What I’m Learning About Myself and Friendship During a Facebook Break

Facebook Status dated November 15, 2013:

Friends: I’m taking a break from FB over the holidays in an effort to simplify and refocus. …Happy Thanksgiving, Merry Christmas and Happy New Year!!!

I had hoped a break from Facebook would have afforded me previously lost opportunities to relate with people face-to-face. That if I stopped incessantly scrolling through my feed, I’d find more time to engage in deep conversation, make eye contact, read body language and interpret vocal nuance. That I’d rediscover the lost art of interpersonal communication while “doing life” “at my kitchen table” “in community.” Because, as all Facebook Haters know, communication via social media is an inferior form of communication. Really, it’s not communication at all. Facebook is “evil” and “stupid” and a “waste of time.” And so is Mark Zuckerberg.

Yes, I hoped I’d feel all those things and more.

But honestly, I just feel sorta disconnected.

Well, that’s not entirely true. I feel disconnected from Facebook friends. My interpersonal-face-to-face-read-the-body-language relationships remain intact.
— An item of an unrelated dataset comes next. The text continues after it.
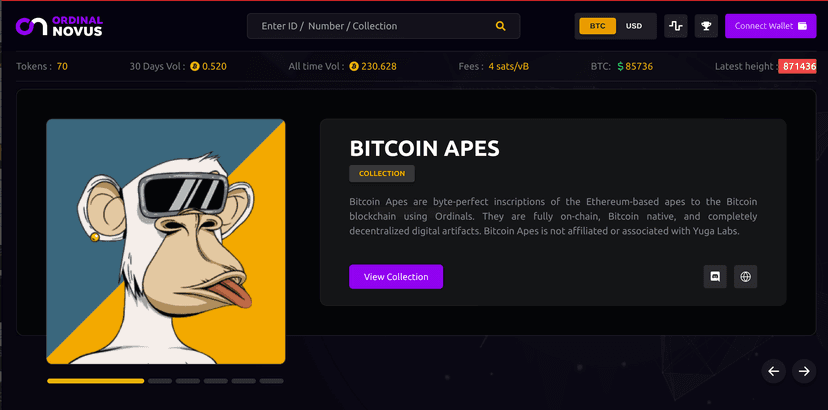Click the Ordinal Novus logo
The width and height of the screenshot is (828, 410).
tap(59, 26)
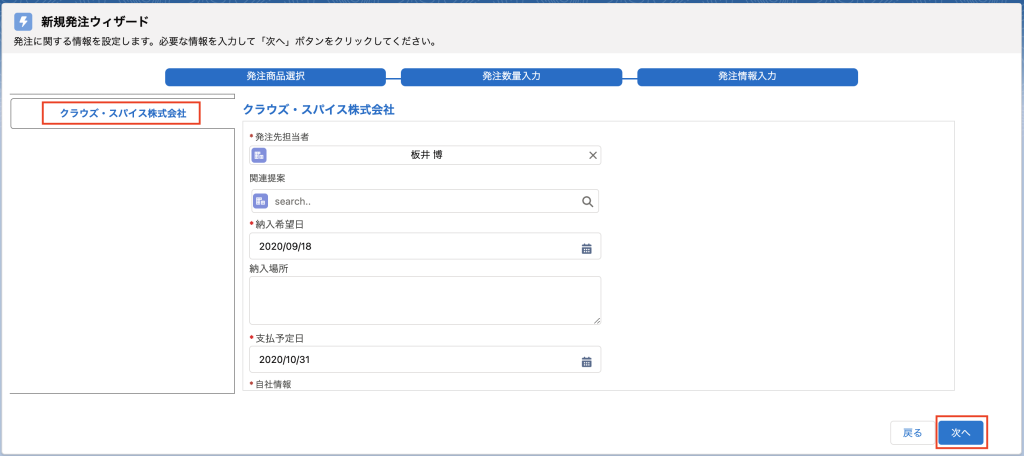Go to the 発注商品選択 step

(x=276, y=76)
I will have healthy relationships with or without Facebook. But here are some things I’m learning about me and relationships through this break:

Over all, the Facebook break has been good and necessary. In the few days prior to that status, I had been debating a theological issue with a person I had not seen in probably 30 years and would not recognize if he showed up on my doorstep delivering fresh cookies. I was carrying my phone around like an addict, checking it every 10 minutes for my fix. At one point, I was kneeling next to the bathtub trying to bathe my daughter with one hand while I was typing a response with the other. My child was in the same room with me, trying to talk to me while I washed her hair (kind of) and I was shushing her so I could respond to a person I hardly know regarding something that does not matter.

And then, heaven help us, the crazy people started posting about having their Christmas shopping done a full SIX WEEKS before Christmas. And, I don’t know, I guess I have some unresolved shopping inferiority complex or something, but I got all weird and panicky and thought I was going to cry. Because I had a mermaid birthday party to plan and Thanksgiving travel plans to make and Christmas shopping wasn’t even on my radar yet. And suddenly, I felt tension across the back of my neck and my breathing became a little labored, because, “HOLY CRAP!!!! ONLY SIX WEEKS UNTIL CHRISTMAS AND I’M NOT FINISHED SHOPPING YET!! I SUCK AS A HUMAN!
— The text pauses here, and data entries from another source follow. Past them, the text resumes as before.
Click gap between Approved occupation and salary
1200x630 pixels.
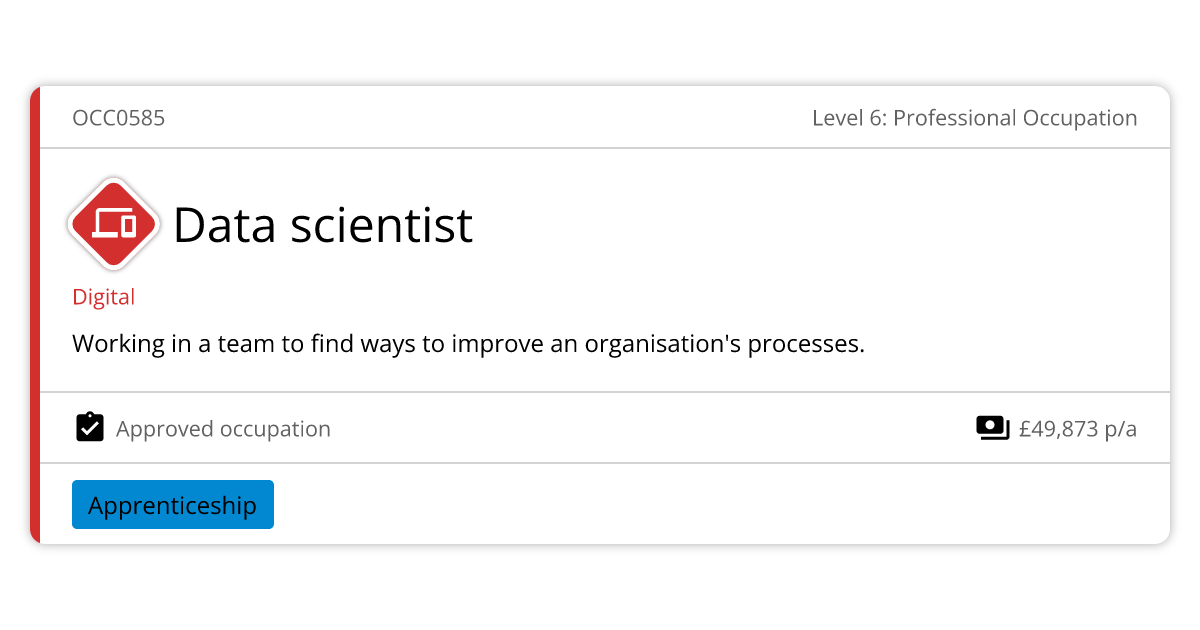click(650, 429)
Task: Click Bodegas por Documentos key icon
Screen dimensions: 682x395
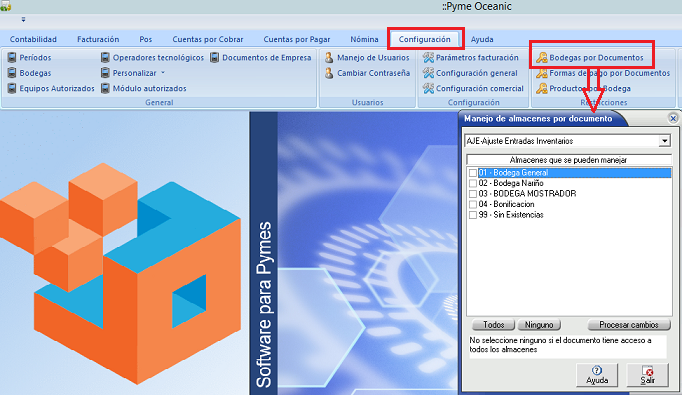Action: [542, 57]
And since my life is full of actual people and actual activities that consume actual physical and emotional energy, I realized that I did not have extra physical and emotional energy to spend debating or comparing or crying or telling myself I suck as a human.

And then I was all, “Facebook is stupid and evil!” And, thusly, posted my intentions to break.

So, you know—clearly, I did the right thing, evidenced by the crying and labored breathing and stuff. But it hasn’t been all sunshine and interpersonal connection the last three weeks.

Frankly, I feel like I’m missing out on a lot of news. Like yesterday, I got on for just a second because a real-life friend posted a picture of my real-life daughter, and I wanted to see it. I opened up my feed, and the very first thing I saw was a post from another good real-life friend saying she was in Haiti (on her birthday) picking up her adopted son. I had been talking with her about this adoption and holding her hand through every step of the process for about three years. I was flabbergasted! I had no idea she was in Haiti.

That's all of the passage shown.